Data records section start

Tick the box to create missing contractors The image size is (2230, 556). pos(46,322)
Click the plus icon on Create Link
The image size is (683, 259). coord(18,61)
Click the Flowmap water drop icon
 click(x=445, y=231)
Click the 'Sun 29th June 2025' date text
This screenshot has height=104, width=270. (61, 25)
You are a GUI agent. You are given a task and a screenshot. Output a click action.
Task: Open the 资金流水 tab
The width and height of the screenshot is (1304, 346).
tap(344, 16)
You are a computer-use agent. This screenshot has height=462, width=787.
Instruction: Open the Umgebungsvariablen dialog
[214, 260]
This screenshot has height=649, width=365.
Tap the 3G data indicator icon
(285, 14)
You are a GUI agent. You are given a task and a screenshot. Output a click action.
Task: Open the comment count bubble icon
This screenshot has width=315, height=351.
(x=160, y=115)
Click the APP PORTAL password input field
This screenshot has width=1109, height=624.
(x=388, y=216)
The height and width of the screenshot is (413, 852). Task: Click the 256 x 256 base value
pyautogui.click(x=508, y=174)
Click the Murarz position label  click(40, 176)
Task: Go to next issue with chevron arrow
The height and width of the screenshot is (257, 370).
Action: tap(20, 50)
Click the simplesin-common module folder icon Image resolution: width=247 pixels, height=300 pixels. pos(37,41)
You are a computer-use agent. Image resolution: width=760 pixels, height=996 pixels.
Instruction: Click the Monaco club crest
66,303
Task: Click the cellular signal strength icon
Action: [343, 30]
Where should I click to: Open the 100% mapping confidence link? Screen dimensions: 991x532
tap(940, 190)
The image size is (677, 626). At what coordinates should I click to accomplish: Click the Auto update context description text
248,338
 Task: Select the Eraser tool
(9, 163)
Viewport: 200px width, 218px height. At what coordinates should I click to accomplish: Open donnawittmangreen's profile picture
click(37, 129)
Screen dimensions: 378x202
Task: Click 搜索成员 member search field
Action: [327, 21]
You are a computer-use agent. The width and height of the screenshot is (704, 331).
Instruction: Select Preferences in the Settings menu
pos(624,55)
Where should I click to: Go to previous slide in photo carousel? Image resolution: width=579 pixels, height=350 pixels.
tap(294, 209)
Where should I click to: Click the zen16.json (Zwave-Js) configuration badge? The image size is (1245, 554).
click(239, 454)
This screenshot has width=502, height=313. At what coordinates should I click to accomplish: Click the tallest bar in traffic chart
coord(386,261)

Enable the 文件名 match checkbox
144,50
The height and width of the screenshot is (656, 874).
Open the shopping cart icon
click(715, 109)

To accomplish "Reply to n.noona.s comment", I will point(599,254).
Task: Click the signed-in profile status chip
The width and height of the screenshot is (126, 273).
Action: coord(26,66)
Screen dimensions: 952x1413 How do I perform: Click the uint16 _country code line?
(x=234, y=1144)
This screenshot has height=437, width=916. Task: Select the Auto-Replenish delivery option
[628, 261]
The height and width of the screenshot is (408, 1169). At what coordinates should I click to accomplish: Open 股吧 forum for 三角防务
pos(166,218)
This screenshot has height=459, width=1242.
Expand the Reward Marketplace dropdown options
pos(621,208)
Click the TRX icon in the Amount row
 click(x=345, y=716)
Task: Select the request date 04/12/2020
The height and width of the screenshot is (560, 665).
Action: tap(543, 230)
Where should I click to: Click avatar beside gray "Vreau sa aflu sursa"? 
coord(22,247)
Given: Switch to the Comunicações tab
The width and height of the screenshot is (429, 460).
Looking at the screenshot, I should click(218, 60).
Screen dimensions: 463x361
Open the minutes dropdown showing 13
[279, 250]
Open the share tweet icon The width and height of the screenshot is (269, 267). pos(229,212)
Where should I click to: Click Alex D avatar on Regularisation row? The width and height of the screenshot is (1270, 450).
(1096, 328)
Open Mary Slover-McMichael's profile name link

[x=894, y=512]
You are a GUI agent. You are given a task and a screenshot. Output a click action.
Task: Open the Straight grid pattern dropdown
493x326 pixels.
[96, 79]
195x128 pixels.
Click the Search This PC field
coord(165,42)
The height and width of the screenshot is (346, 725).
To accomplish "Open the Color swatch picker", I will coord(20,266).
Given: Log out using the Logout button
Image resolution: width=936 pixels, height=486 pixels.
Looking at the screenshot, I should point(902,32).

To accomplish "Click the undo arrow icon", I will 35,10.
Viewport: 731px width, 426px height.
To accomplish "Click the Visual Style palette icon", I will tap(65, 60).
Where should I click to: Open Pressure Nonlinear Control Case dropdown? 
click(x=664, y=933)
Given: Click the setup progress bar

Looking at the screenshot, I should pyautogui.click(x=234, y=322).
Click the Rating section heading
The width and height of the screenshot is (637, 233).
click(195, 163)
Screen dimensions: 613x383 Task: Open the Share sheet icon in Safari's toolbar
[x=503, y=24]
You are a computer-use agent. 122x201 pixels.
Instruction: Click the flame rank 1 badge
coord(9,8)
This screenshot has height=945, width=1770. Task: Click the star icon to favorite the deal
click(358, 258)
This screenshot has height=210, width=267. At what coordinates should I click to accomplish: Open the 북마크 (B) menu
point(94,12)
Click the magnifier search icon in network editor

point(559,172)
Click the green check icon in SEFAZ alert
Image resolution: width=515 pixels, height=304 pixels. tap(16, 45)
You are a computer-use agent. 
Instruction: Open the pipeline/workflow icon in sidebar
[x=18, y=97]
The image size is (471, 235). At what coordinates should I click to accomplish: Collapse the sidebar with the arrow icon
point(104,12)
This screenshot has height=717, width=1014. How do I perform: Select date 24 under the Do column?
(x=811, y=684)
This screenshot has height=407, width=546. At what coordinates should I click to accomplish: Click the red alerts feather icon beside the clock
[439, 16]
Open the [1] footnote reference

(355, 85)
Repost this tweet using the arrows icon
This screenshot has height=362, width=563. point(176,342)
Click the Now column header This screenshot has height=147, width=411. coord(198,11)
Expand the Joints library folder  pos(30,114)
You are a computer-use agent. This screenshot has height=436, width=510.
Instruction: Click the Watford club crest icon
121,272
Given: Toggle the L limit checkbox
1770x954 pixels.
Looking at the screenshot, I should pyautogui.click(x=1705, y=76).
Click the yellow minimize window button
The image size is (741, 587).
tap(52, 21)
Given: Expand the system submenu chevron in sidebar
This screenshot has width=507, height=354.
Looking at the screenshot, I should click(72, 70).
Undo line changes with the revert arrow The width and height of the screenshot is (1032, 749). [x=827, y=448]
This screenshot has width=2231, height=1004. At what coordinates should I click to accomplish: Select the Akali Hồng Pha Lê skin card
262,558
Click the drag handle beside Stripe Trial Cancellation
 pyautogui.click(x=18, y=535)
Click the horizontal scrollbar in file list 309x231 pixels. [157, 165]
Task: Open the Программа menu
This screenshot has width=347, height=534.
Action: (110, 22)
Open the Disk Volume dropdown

Data records section end

[About this task] Lines of the material may hold the string "folder". Copy each one that does.

[Solution for this exercise]
Click the simplesin-common module folder icon Image resolution: width=247 pixels, height=300 pixels. pos(37,41)
Expand the Joints library folder  pos(30,114)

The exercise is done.